Quote the passage about the Page and Laguna Mini Park word for word, between "A surprising shock" and "bustle of commuters.", inclusive.

START Passage

A surprising shock of green occupies an empty lot nestled between two large buildings on a residential block of Hayes Valley. The Page and Laguna Mini Park, an oddity in a city that values every square inch of land, offers a quiet reprieve from the hustle and bustle of commuters.
The small park contains a community learning garden for the students of John Muir Elementary School, benches for anyone to enjoy, apple trees, and lush vibrant landscaping maintained by volunteers.
With other similar lots of land in the neighborhood being snatched up for housing, we were curious how and when this little park came to be.
The answer dates back to the 1970s. According to SF Parks Alliance, a Victorian home sat on the lot from 1910 to 1969. The city ended up purchasing the land and the house, which was in an advanced state of disrepair, was demolished. In its place, they built a mini park—a trend at the time (similar to today's hot parklet movement).

END Passage
START Provided information

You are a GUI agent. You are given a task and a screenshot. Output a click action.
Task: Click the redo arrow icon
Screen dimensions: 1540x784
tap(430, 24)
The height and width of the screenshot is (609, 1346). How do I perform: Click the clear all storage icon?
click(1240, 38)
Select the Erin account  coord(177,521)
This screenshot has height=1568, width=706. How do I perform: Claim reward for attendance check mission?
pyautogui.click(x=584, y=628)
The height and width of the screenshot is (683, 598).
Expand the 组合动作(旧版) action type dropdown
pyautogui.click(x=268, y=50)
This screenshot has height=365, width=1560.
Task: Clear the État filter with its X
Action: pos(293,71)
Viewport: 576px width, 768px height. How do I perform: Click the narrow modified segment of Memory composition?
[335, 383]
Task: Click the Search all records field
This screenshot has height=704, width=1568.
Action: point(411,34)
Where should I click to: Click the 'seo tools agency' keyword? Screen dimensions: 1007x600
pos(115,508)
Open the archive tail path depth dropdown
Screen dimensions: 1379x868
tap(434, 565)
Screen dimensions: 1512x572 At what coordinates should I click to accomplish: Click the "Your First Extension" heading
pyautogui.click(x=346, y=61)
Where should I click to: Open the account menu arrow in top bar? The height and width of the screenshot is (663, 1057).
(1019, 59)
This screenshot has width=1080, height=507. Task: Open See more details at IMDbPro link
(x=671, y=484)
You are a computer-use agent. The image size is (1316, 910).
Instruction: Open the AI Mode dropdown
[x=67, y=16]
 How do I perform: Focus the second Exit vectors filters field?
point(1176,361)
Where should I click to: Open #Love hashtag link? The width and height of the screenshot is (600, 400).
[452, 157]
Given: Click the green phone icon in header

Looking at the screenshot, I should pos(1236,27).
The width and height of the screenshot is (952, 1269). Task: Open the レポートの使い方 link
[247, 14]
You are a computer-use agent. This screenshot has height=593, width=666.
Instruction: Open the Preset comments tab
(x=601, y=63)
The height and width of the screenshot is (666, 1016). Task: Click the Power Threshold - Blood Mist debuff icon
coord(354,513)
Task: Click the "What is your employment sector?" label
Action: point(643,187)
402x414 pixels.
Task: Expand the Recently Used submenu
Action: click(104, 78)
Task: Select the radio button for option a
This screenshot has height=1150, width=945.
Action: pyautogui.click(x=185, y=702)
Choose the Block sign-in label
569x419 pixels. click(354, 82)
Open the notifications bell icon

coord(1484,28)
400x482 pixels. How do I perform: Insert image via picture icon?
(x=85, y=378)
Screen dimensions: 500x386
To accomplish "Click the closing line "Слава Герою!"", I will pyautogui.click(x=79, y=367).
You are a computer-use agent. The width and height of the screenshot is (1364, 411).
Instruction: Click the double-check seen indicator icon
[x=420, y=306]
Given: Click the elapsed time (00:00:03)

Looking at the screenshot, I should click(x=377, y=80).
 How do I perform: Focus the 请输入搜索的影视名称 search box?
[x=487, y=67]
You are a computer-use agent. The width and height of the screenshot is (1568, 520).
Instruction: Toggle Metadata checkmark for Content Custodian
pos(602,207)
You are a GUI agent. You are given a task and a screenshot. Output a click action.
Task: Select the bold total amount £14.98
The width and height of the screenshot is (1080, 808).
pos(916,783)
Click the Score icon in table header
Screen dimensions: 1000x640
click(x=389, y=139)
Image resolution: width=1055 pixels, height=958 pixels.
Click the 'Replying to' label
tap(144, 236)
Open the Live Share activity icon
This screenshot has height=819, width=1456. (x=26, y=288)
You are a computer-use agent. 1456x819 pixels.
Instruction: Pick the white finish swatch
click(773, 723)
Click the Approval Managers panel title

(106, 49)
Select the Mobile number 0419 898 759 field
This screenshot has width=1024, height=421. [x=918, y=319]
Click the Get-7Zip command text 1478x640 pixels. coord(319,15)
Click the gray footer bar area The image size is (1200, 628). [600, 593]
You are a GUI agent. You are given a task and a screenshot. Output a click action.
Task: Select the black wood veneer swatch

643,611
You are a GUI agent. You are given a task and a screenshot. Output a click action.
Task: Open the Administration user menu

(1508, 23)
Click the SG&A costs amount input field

END Provided information

▶ Answer to this exercise
A surprising shock of green occupies an empty lot nestled between two large buildings on a residential block of Hayes Valley. The Page and Laguna Mini Park, an oddity in a city that values every square inch of land, offers a quiet reprieve from the hustle and bustle of commuters.